== Tasks to perform ==
**A.** Reproduce the part of the Spark ETL page below from "# create Spark" to "(on interface eth0)", word for word.
**B.** Which methods are chained onto SparkSession.builder in the Spark ETL page below? Name each in the order it is called.

== Text ==

# ETL Pipeline with Spark

In [1]:
from pyspark.sql import SparkSession

# create Spark session with mysql connector jar
spark = SparkSession.builder \
    .master('local') \
    .config("spark.jars", "/home/phinguyen/lib/mysql-connector-j-8.0.33.jar") \
    .appName('ETL_Pipeline_Testing') \
    .getOrCreate()
spark

24/05/22 18:16:58 WARN Utils: Your hostname, desktop resolves to a loopback address: 127.0.1.1; using 172.18.52.176 instead (on interface eth0)
24/05/22 18:16:58 WARN Utils: Set SPARK_LOCAL_IP if you need to bind to another address
24/05/22 18:17:00 WARN NativeCodeLoader: Unable to load native-hadoop library for your platform... using builtin-java classes where applicable
Setting default log level to "WARN".

== Information supplied ==
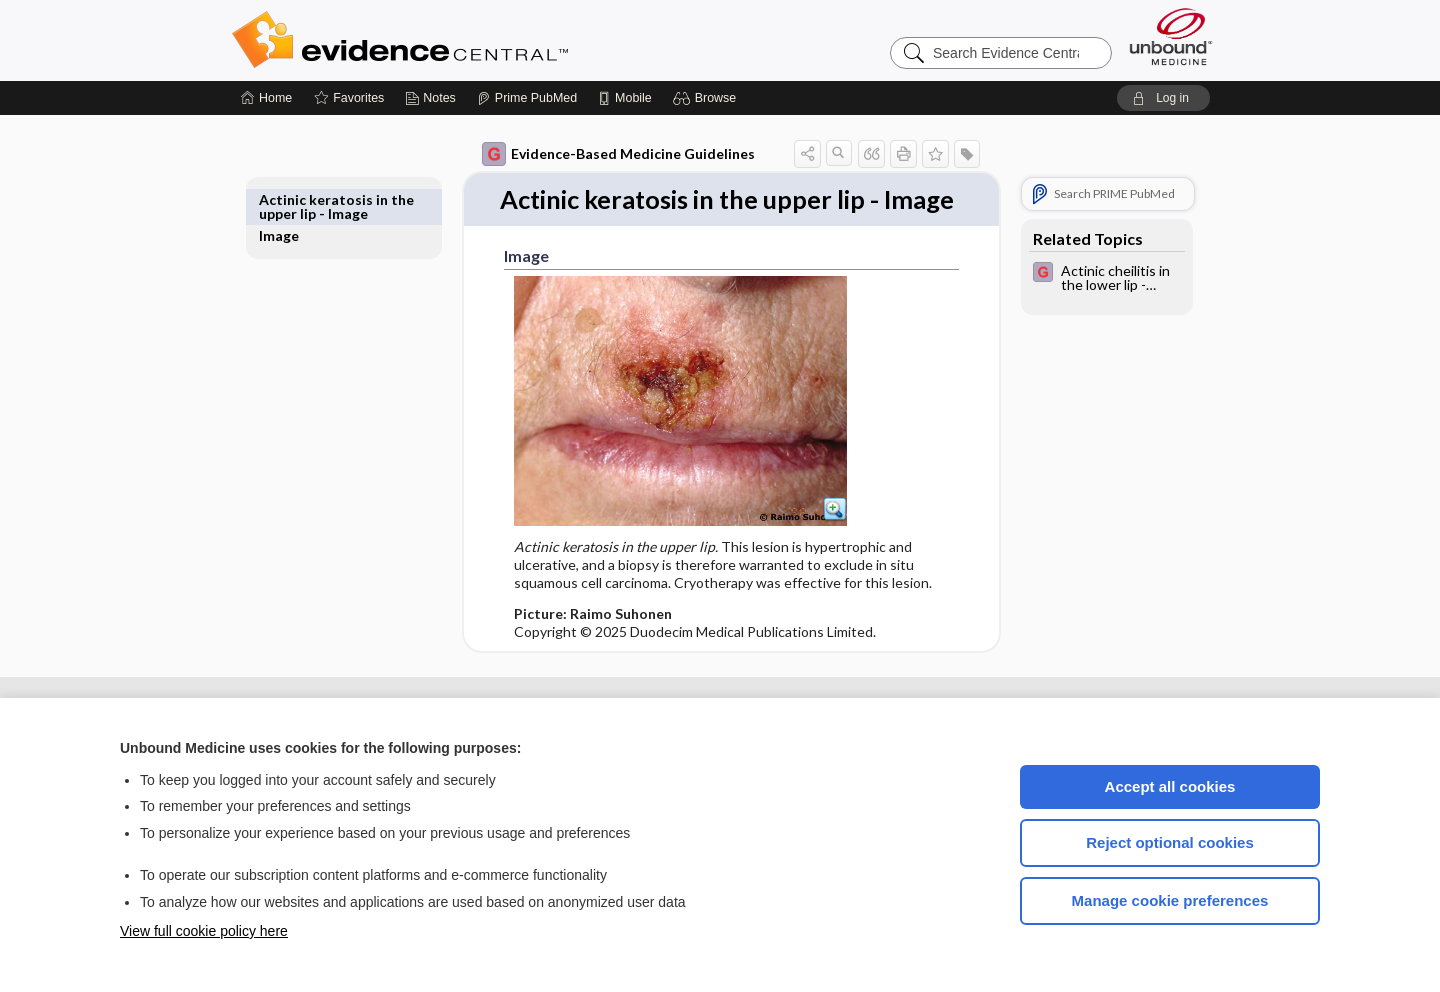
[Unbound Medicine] (1171, 36)
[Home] (266, 98)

== Responses for each task ==
**A.**
# create Spark session with mysql connector jar
spark = SparkSession.builder \
    .master('local') \
    .config("spark.jars", "/home/phinguyen/lib/mysql-connector-j-8.0.33.jar") \
    .appName('ETL_Pipeline_Testing') \
    .getOrCreate()
spark

24/05/22 18:16:58 WARN Utils: Your hostname, desktop resolves to a loopback address: 127.0.1.1; using 172.18.52.176 instead (on interface eth0)

**B.**
master
config
appName
getOrCreate